◆ Data lines:
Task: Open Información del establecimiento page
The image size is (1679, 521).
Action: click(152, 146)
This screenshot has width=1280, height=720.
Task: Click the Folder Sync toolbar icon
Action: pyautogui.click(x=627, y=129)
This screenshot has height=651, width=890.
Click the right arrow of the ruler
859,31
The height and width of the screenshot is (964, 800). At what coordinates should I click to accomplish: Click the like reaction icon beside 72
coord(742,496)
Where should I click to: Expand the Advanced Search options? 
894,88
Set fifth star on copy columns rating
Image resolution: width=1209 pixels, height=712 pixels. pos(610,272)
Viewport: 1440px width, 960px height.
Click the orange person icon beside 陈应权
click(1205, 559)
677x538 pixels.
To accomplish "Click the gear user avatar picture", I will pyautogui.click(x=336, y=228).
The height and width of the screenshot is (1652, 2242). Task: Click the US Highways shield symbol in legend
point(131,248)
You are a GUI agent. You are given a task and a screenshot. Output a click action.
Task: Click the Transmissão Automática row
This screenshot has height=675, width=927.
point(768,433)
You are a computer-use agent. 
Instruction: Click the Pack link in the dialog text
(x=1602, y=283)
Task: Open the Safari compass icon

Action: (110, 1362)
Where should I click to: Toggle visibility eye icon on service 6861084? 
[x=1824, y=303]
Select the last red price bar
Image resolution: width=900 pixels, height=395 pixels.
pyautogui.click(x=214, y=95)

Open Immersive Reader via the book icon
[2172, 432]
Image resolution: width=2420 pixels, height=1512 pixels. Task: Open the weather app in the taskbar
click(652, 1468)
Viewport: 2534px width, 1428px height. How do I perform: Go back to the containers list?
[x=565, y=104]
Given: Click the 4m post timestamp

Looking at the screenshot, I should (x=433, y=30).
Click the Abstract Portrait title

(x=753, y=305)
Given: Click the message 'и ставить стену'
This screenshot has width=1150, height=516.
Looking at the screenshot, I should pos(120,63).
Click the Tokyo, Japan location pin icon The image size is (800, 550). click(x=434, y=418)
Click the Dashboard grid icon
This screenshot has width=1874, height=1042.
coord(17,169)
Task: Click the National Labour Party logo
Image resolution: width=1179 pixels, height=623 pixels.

◆ What you have to do:
Return the lines of the listing from the line with "677x538 pixels." to the line with "point(131,248)", both included, reproducing them verbatim.

◆ Written reply:
677x538 pixels.
To accomplish "Click the gear user avatar picture", I will pyautogui.click(x=336, y=228).
The height and width of the screenshot is (1652, 2242). Task: Click the US Highways shield symbol in legend
point(131,248)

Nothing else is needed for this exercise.